Directions: Could you filter the data below down to the lines that hold the word "target"?

Material for the task:
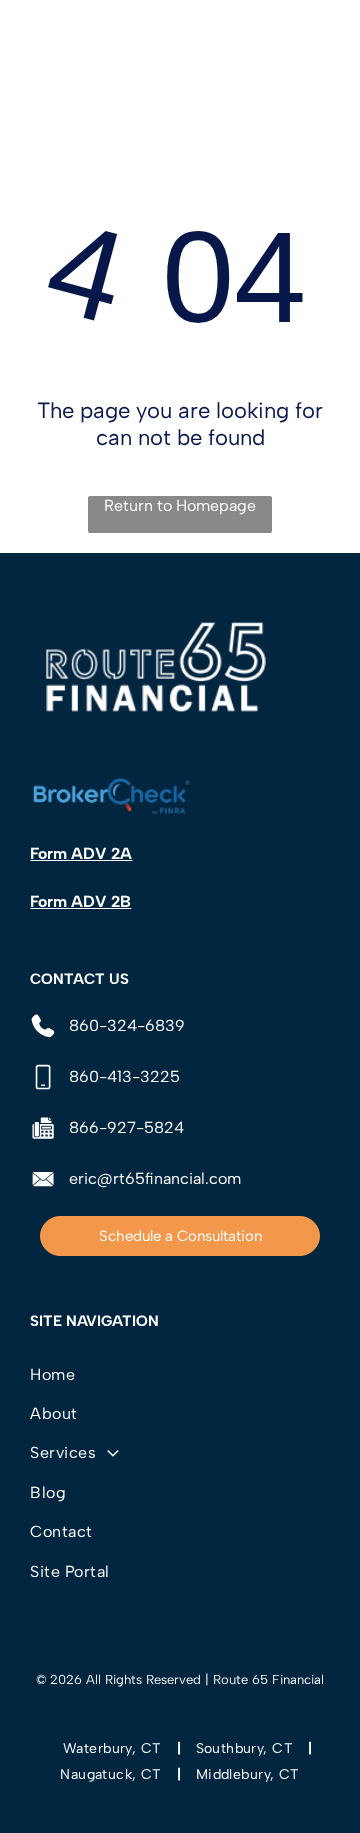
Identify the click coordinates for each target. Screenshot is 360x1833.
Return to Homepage (180, 505)
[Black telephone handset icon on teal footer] (39, 51)
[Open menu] (322, 41)
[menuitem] (179, 1373)
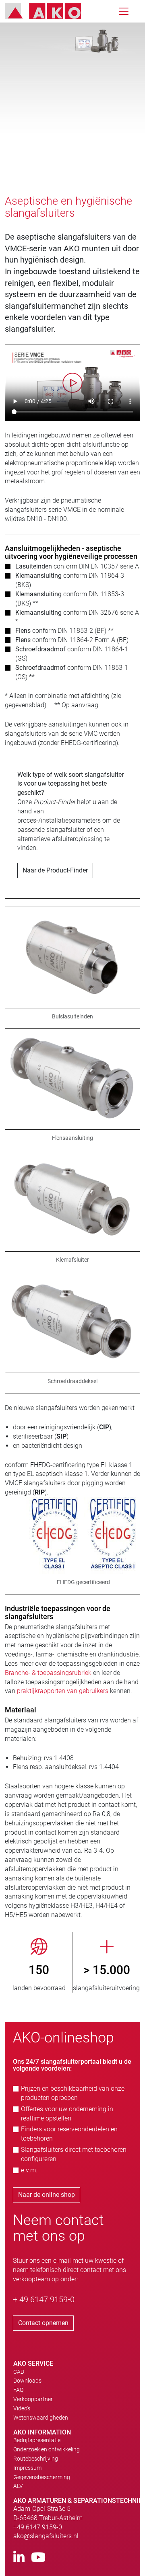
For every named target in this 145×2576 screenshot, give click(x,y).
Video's (21, 2408)
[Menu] (123, 11)
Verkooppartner (33, 2399)
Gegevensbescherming (41, 2477)
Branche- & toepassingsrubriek (48, 1673)
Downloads (27, 2380)
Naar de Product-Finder (55, 870)
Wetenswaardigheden (40, 2417)
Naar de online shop (46, 2194)
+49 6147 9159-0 (37, 2527)
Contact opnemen (43, 2323)
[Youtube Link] (38, 2558)
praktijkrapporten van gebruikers (62, 1691)
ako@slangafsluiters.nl (46, 2536)
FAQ (18, 2390)
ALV (18, 2486)
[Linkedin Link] (19, 2558)
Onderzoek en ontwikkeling (46, 2449)
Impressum (27, 2468)
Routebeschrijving (35, 2458)
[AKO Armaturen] (49, 11)
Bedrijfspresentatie (36, 2440)
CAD (18, 2372)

Answer box:
Identify the click coordinates for each target. Screenshot is 360x1833.
For every named target in this 145×2576 screenshot, give click(x,y).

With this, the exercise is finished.